Eu Não Lastimo O Próximo Perigo

Eu não lastimo o próximo perigo,
Uma escura prisão, estreita e forte;
Lastimo os caros filhos, a consorte,
A perda irreparável de um amigo.

A prisão não lastimo, outra vez digo,
nem o ver iminente o duro corte,
que é ventura também achar a morte
quando a vida só serve de castigo.

Ah, quão depressa então acabar vira
este enredo, este sonho, esta quimera,
que passa por verdade e é mentira!

Se filhos, se consorte não tivera
e do amigo as virtudes possuíra,
um momento de vida eu não quisera.

XIV

Viver não pude sem que o fel provasse
Desse outro amor que nos perverte e engana:
Porque homem sou, e homem não há que passe
Virgem de todo pela vida humana.

Por que tanta serpente atra e profana
Dentro d’alma deixei que se aninhasse?
Por que, abrasado de uma sede insana,
A impuros lábios entreguei a face?

Depois dos lábios sôfregos e ardentes,
Senti duro castigo aos meus desejos
O gume fino de perversos dentes…

E não posso das faces poluídas
Apagar os vestígios desses beijos
E os sangrentos sinais dessas feridas!

Pecador

Este é o altivo pecador sereno,
Que os soluços afoga na garganta,
E, calmamente, o copo de veneno
Aos lábios frios sem tremer levanta.

Tonto, no escuro pantanal terreno
Rolou. E, ao cabo de torpeza tanta,
Nem assim, miserável e pequeno,
Com tão grandes remorsos se quebranta.

Fecha a vergonha e as lágrimas consigo…
E, o coração mordendo impenitente,
E, o coração rasgando castigado,

Aceita a enormidade do castigo,
Com a mesma face com que antigamente
Aceitava a delícia do pecado.

A Um Moribundo

Não tenhas medo, não!
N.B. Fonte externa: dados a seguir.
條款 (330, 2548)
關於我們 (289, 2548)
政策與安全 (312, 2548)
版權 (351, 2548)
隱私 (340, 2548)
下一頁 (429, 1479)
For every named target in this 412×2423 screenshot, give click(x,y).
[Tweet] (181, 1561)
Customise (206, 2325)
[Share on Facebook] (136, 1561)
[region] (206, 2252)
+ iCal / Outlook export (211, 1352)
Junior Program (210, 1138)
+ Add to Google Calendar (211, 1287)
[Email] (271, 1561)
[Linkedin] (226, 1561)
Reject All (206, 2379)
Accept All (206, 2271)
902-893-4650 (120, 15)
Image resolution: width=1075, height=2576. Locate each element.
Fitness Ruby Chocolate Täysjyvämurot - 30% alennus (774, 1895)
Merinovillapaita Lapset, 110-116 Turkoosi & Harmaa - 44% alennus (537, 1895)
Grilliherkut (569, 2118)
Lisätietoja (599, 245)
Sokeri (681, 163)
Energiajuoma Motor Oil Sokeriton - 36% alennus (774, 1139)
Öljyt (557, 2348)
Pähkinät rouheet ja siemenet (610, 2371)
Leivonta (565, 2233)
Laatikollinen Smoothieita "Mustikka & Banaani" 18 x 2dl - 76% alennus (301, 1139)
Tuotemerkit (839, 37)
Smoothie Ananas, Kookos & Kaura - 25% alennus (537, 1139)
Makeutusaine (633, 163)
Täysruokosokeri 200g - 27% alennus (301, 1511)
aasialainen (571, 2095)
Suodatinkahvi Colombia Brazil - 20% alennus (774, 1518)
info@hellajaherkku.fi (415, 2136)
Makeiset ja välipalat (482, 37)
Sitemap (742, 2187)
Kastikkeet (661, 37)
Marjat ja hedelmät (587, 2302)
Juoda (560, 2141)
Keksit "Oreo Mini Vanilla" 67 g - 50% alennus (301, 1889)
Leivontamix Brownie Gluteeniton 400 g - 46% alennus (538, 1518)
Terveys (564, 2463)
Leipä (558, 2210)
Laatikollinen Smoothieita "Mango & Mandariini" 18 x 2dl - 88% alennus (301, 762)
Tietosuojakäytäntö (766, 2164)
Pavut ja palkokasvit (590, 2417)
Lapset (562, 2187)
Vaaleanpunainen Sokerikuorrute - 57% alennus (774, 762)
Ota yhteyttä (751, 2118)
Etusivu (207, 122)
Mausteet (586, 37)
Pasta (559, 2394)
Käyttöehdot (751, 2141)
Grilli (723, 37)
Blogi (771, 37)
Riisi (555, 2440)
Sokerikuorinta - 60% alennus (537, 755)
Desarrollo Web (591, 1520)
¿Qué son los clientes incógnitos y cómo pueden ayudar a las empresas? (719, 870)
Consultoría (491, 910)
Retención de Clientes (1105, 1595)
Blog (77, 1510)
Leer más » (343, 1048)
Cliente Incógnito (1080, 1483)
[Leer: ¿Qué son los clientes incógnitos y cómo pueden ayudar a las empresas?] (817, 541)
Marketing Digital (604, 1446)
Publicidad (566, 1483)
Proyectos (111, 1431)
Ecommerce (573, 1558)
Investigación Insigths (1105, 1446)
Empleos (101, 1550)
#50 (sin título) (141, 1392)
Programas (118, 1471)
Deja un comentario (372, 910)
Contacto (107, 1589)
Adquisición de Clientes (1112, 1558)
Tranquilamente,
Como adormece a noite pelo Outono,
Fecha os teus olhos, simples, docemente,
Como, à tarde, uma pomba que tem sono…

A cabeça reclina levemente
E os braços deixa-os ir ao abandono,
Como tombam, arfando, ao sol poente,
As asas de uma pomba que tem sono…

O que há depois? Depois?… O azul dos céus?
Um outro mundo? O eterno nada? Deus?
Um abismo? Um castigo? Uma guarida?

Que importa? Que te importa, ó moribundo?
– Seja o que for, será melhor que o mundo!
Tudo será melhor do que esta vida!…

Mas adonde Irei Eu

Mas adonde irei eu, que este não seja,
Se a causa deste ser levo comigo?
E se eu próprio me perco, e me persigo,
Quem será que me poupe ou que me reja?

Porque me hei-de queixar do Tempo e Inveja,
Se eu a quis mais fiel ou mais amigo?
Fui deixado em si mesmo por castigo:
Triste serei em quanto em mim me veja.

Esta empresa que em mim tanto em vão tomo,
Esta sorte que em mim seu dano ensaia,
Esta dor que minha Alma em mim cativa.

Vós só podeis mudar. Mas isto como?
Como? Fazendo que a minha alma saia
De mim, senhora, e dentro de vós viva.

Soneto de Mal Amar

Invento-te    recordo-te   distorço
a tua imagem mal e bem amada
sou apenas a forja em que me forço
a fazer das palavras tudo ou nada.

A palavra desejo incendiada
lambendo a trave mestra do teu corpo
a palavra ciúme atormentada
a provar-me que ainda não estou morto.

E as coisas que eu não disse? Que não digo:
Meu terraço de ausência    meu castigo
meu pântano de rosas afogadas.

Por ti me reconheço e contradigo
chão das palavras mágoa joio e trigo
apenas por ternura levedadas.

Pois se para os Amar não Foram Feitos

Pois se para os amar não foram feitos,
Senhor, aqueles olhos soberanos,
Porque, por tantos modos, mais que humanos,
Pintando os estivestes tão perfeitos?

Se tais palavras e se tais conceitos,
Tão divinas, tão longe de profanos,
Não destes por oráculo aos enganos,
Com que Amor vive nos mais altos peitos,

Porque, Senhor, tanta beleza junta,
Tanta graça e tal ser lhe foi deitado,
Qual ídolo nenhum gozara antigo?

Mas como respondeis a esta pergunta?
Que ou para disculpar o meu pecado,
Ou para eternizar o meu castigo?

Amargura

Só podes me ofertar o silêncio e a amargura,
– meu pobre amor de ti só espera a indiferença…
Perdoa o meu amor… perdoa-me a loucura
que quem tem, como eu tenho, um coração, não pensa…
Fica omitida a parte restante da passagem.